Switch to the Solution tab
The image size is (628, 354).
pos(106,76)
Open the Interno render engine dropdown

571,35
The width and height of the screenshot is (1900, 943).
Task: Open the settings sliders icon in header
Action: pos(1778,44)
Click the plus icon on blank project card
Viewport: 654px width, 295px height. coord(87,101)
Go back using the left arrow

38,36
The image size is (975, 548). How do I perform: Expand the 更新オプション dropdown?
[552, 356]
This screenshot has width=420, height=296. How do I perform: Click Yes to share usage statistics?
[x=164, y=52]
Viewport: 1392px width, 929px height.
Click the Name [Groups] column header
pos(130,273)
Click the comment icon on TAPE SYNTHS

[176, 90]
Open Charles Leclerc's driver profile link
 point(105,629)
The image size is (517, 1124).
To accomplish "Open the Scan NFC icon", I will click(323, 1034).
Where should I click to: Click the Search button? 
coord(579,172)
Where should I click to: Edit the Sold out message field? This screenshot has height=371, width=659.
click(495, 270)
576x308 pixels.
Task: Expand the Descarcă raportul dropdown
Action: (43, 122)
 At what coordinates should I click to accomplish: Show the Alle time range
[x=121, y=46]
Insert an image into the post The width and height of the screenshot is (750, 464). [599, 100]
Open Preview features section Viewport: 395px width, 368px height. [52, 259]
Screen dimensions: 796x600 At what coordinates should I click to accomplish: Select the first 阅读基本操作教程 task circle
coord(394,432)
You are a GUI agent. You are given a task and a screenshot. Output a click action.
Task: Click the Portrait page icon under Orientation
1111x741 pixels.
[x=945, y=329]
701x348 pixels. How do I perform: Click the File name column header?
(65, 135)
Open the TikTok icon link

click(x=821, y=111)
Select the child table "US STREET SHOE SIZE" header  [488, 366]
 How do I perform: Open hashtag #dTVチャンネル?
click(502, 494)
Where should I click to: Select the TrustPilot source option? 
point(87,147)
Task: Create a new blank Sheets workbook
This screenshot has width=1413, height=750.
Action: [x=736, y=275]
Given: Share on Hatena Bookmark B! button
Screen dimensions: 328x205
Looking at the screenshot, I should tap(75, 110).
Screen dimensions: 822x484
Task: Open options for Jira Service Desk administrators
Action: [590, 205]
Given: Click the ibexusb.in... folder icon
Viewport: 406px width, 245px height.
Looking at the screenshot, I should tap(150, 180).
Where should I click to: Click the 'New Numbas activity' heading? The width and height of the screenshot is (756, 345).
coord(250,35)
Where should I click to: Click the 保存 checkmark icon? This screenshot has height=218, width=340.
──────────────────────────────
Instructions to follow → From the first record to the last, copy everything exactly.

Your response →
Switch to the Solution tab
The image size is (628, 354).
pos(106,76)
Open the Interno render engine dropdown

571,35
The width and height of the screenshot is (1900, 943).
Task: Open the settings sliders icon in header
Action: pos(1778,44)
Click the plus icon on blank project card
Viewport: 654px width, 295px height. coord(87,101)
Go back using the left arrow

38,36
The image size is (975, 548). How do I perform: Expand the 更新オプション dropdown?
[552, 356]
This screenshot has width=420, height=296. How do I perform: Click Yes to share usage statistics?
[x=164, y=52]
Viewport: 1392px width, 929px height.
Click the Name [Groups] column header
pos(130,273)
Click the comment icon on TAPE SYNTHS

[176, 90]
Open Charles Leclerc's driver profile link
 point(105,629)
The image size is (517, 1124).
To accomplish "Open the Scan NFC icon", I will click(323, 1034).
Where should I click to: Click the Search button? 
coord(579,172)
Where should I click to: Edit the Sold out message field? This screenshot has height=371, width=659.
click(495, 270)
576x308 pixels.
Task: Expand the Descarcă raportul dropdown
Action: (43, 122)
 At what coordinates should I click to accomplish: Show the Alle time range
[x=121, y=46]
Insert an image into the post The width and height of the screenshot is (750, 464). [599, 100]
Open Preview features section Viewport: 395px width, 368px height. [52, 259]
Screen dimensions: 796x600 At what coordinates should I click to accomplish: Select the first 阅读基本操作教程 task circle
coord(394,432)
You are a GUI agent. You are given a task and a screenshot. Output a click action.
Task: Click the Portrait page icon under Orientation
1111x741 pixels.
[x=945, y=329]
701x348 pixels. How do I perform: Click the File name column header?
(65, 135)
Open the TikTok icon link

click(x=821, y=111)
Select the child table "US STREET SHOE SIZE" header  [488, 366]
 How do I perform: Open hashtag #dTVチャンネル?
click(502, 494)
Where should I click to: Select the TrustPilot source option? 
point(87,147)
Task: Create a new blank Sheets workbook
This screenshot has width=1413, height=750.
Action: [x=736, y=275]
Given: Share on Hatena Bookmark B! button
Screen dimensions: 328x205
Looking at the screenshot, I should tap(75, 110).
Screen dimensions: 822x484
Task: Open options for Jira Service Desk administrators
Action: [590, 205]
Given: Click the ibexusb.in... folder icon
Viewport: 406px width, 245px height.
Looking at the screenshot, I should tap(150, 180).
Where should I click to: Click the 'New Numbas activity' heading? The width and height of the screenshot is (756, 345).
coord(250,35)
Where should I click to: Click the 保存 checkmark icon? This screenshot has height=218, width=340.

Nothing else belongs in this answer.